= Dataset items =
★ ★ ★ ★ ★

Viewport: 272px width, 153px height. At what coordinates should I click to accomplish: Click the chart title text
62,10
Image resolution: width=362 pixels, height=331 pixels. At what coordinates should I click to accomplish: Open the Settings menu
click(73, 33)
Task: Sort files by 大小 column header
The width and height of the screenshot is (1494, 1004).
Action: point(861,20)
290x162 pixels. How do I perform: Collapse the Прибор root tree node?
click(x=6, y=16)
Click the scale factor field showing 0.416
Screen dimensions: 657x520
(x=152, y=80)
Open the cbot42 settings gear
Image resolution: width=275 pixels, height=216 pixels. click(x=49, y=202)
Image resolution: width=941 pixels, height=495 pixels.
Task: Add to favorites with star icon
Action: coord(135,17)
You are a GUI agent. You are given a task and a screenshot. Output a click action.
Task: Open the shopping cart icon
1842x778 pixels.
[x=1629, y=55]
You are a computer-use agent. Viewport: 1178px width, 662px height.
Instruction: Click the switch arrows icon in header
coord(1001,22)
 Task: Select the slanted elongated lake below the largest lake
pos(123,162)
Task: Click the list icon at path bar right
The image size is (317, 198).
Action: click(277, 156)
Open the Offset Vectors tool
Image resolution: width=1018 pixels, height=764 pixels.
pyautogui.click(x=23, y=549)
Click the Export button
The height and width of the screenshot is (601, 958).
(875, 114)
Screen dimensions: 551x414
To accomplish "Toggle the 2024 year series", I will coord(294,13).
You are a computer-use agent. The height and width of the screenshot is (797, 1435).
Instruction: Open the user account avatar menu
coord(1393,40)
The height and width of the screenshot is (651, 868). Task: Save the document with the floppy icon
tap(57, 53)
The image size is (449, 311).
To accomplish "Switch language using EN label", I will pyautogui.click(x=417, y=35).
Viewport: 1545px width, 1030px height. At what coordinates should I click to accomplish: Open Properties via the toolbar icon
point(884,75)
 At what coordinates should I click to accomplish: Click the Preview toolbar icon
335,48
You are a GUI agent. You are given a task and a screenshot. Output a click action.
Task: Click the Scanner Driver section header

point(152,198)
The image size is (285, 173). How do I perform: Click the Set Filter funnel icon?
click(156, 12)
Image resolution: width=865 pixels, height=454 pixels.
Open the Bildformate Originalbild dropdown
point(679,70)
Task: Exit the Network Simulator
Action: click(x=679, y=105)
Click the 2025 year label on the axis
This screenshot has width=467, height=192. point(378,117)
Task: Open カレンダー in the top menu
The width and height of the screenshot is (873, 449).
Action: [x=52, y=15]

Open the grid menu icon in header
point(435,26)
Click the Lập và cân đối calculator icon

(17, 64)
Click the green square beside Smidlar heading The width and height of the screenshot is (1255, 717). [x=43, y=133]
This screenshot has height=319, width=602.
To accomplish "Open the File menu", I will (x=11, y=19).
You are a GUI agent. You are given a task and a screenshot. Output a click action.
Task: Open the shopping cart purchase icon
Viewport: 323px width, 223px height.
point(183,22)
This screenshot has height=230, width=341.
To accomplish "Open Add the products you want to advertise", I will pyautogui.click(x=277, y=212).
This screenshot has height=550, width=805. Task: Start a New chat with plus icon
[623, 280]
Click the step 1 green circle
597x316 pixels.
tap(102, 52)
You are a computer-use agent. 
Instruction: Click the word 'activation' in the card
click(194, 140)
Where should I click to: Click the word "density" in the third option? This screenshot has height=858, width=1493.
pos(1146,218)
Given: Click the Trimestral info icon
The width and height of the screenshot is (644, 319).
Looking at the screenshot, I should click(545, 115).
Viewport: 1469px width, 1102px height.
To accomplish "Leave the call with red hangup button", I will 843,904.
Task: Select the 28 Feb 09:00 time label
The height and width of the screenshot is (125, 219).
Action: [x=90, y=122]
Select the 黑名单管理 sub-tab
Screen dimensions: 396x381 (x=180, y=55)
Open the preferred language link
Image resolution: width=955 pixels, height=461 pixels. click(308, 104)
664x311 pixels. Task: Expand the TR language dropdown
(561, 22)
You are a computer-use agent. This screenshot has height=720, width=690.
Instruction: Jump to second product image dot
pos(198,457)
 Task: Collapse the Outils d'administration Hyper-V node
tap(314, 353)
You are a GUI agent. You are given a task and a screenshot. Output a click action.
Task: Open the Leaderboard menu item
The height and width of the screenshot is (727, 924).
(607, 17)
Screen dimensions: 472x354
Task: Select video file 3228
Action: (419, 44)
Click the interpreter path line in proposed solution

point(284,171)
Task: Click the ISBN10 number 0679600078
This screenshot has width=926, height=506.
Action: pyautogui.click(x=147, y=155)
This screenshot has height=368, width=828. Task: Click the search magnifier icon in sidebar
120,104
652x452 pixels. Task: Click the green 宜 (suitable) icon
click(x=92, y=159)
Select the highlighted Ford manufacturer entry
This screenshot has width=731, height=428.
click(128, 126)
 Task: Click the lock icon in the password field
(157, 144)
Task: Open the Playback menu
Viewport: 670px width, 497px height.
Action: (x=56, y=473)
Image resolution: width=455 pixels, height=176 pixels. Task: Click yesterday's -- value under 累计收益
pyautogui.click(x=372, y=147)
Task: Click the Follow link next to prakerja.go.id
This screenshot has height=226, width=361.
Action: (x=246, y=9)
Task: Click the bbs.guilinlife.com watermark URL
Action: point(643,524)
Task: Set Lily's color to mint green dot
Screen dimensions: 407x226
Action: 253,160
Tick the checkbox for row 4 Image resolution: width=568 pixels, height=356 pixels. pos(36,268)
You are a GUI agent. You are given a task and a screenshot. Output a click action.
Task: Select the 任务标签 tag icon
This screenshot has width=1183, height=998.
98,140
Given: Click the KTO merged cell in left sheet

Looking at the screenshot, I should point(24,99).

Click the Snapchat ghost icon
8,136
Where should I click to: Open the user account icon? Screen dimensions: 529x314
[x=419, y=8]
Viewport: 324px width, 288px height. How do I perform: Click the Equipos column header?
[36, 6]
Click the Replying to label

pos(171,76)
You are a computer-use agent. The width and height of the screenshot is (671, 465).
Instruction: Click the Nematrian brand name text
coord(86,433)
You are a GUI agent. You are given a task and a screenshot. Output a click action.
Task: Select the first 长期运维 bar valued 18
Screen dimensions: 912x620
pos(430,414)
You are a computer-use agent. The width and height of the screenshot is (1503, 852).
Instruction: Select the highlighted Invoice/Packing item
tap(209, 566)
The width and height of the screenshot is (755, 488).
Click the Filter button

★ ★ ★ ★ ★

= Exercise aim =
Return every entry exactly.

= Output for this exercise =
Viewport: 272px width, 153px height. At what coordinates should I click to accomplish: Click the chart title text
62,10
Image resolution: width=362 pixels, height=331 pixels. At what coordinates should I click to accomplish: Open the Settings menu
click(73, 33)
Task: Sort files by 大小 column header
The width and height of the screenshot is (1494, 1004).
Action: point(861,20)
290x162 pixels. How do I perform: Collapse the Прибор root tree node?
click(x=6, y=16)
Click the scale factor field showing 0.416
Screen dimensions: 657x520
(x=152, y=80)
Open the cbot42 settings gear
Image resolution: width=275 pixels, height=216 pixels. click(x=49, y=202)
Image resolution: width=941 pixels, height=495 pixels.
Task: Add to favorites with star icon
Action: coord(135,17)
You are a GUI agent. You are given a task and a screenshot. Output a click action.
Task: Open the shopping cart icon
1842x778 pixels.
[x=1629, y=55]
You are a computer-use agent. Viewport: 1178px width, 662px height.
Instruction: Click the switch arrows icon in header
coord(1001,22)
 Task: Select the slanted elongated lake below the largest lake
pos(123,162)
Task: Click the list icon at path bar right
The image size is (317, 198).
Action: click(277, 156)
Open the Offset Vectors tool
Image resolution: width=1018 pixels, height=764 pixels.
pyautogui.click(x=23, y=549)
Click the Export button
The height and width of the screenshot is (601, 958).
(875, 114)
Screen dimensions: 551x414
To accomplish "Toggle the 2024 year series", I will coord(294,13).
You are a computer-use agent. The height and width of the screenshot is (797, 1435).
Instruction: Open the user account avatar menu
coord(1393,40)
The height and width of the screenshot is (651, 868). Task: Save the document with the floppy icon
tap(57, 53)
The image size is (449, 311).
To accomplish "Switch language using EN label", I will pyautogui.click(x=417, y=35).
Viewport: 1545px width, 1030px height. At what coordinates should I click to accomplish: Open Properties via the toolbar icon
point(884,75)
 At what coordinates should I click to accomplish: Click the Preview toolbar icon
335,48
You are a GUI agent. You are given a task and a screenshot. Output a click action.
Task: Click the Scanner Driver section header

point(152,198)
The image size is (285, 173). How do I perform: Click the Set Filter funnel icon?
click(156, 12)
Image resolution: width=865 pixels, height=454 pixels.
Open the Bildformate Originalbild dropdown
point(679,70)
Task: Exit the Network Simulator
Action: click(x=679, y=105)
Click the 2025 year label on the axis
This screenshot has width=467, height=192. point(378,117)
Task: Open カレンダー in the top menu
The width and height of the screenshot is (873, 449).
Action: [x=52, y=15]

Open the grid menu icon in header
point(435,26)
Click the Lập và cân đối calculator icon

(17, 64)
Click the green square beside Smidlar heading The width and height of the screenshot is (1255, 717). [x=43, y=133]
This screenshot has height=319, width=602.
To accomplish "Open the File menu", I will (x=11, y=19).
You are a GUI agent. You are given a task and a screenshot. Output a click action.
Task: Open the shopping cart purchase icon
Viewport: 323px width, 223px height.
point(183,22)
This screenshot has height=230, width=341.
To accomplish "Open Add the products you want to advertise", I will pyautogui.click(x=277, y=212).
This screenshot has height=550, width=805. Task: Start a New chat with plus icon
[623, 280]
Click the step 1 green circle
597x316 pixels.
tap(102, 52)
You are a computer-use agent. 
Instruction: Click the word 'activation' in the card
click(194, 140)
Where should I click to: Click the word "density" in the third option? This screenshot has height=858, width=1493.
pos(1146,218)
Given: Click the Trimestral info icon
The width and height of the screenshot is (644, 319).
Looking at the screenshot, I should click(545, 115).
Viewport: 1469px width, 1102px height.
To accomplish "Leave the call with red hangup button", I will 843,904.
Task: Select the 28 Feb 09:00 time label
The height and width of the screenshot is (125, 219).
Action: [x=90, y=122]
Select the 黑名单管理 sub-tab
Screen dimensions: 396x381 (x=180, y=55)
Open the preferred language link
Image resolution: width=955 pixels, height=461 pixels. click(308, 104)
664x311 pixels. Task: Expand the TR language dropdown
(561, 22)
You are a computer-use agent. This screenshot has height=720, width=690.
Instruction: Jump to second product image dot
pos(198,457)
 Task: Collapse the Outils d'administration Hyper-V node
tap(314, 353)
You are a GUI agent. You are given a task and a screenshot. Output a click action.
Task: Open the Leaderboard menu item
The height and width of the screenshot is (727, 924).
(607, 17)
Screen dimensions: 472x354
Task: Select video file 3228
Action: (419, 44)
Click the interpreter path line in proposed solution

point(284,171)
Task: Click the ISBN10 number 0679600078
This screenshot has width=926, height=506.
Action: pyautogui.click(x=147, y=155)
This screenshot has height=368, width=828. Task: Click the search magnifier icon in sidebar
120,104
652x452 pixels. Task: Click the green 宜 (suitable) icon
click(x=92, y=159)
Select the highlighted Ford manufacturer entry
This screenshot has width=731, height=428.
click(128, 126)
 Task: Click the lock icon in the password field
(157, 144)
Task: Open the Playback menu
Viewport: 670px width, 497px height.
Action: (x=56, y=473)
Image resolution: width=455 pixels, height=176 pixels. Task: Click yesterday's -- value under 累计收益
pyautogui.click(x=372, y=147)
Task: Click the Follow link next to prakerja.go.id
This screenshot has height=226, width=361.
Action: (x=246, y=9)
Task: Click the bbs.guilinlife.com watermark URL
Action: point(643,524)
Task: Set Lily's color to mint green dot
Screen dimensions: 407x226
Action: 253,160
Tick the checkbox for row 4 Image resolution: width=568 pixels, height=356 pixels. pos(36,268)
You are a GUI agent. You are given a task and a screenshot. Output a click action.
Task: Select the 任务标签 tag icon
This screenshot has width=1183, height=998.
98,140
Given: Click the KTO merged cell in left sheet

Looking at the screenshot, I should point(24,99).

Click the Snapchat ghost icon
8,136
Where should I click to: Open the user account icon? Screen dimensions: 529x314
[x=419, y=8]
Viewport: 324px width, 288px height. How do I perform: Click the Equipos column header?
[36, 6]
Click the Replying to label

pos(171,76)
You are a computer-use agent. The width and height of the screenshot is (671, 465).
Instruction: Click the Nematrian brand name text
coord(86,433)
You are a GUI agent. You are given a task and a screenshot. Output a click action.
Task: Select the first 长期运维 bar valued 18
Screen dimensions: 912x620
pos(430,414)
You are a computer-use agent. The width and height of the screenshot is (1503, 852).
Instruction: Select the highlighted Invoice/Packing item
tap(209, 566)
The width and height of the screenshot is (755, 488).
Click the Filter button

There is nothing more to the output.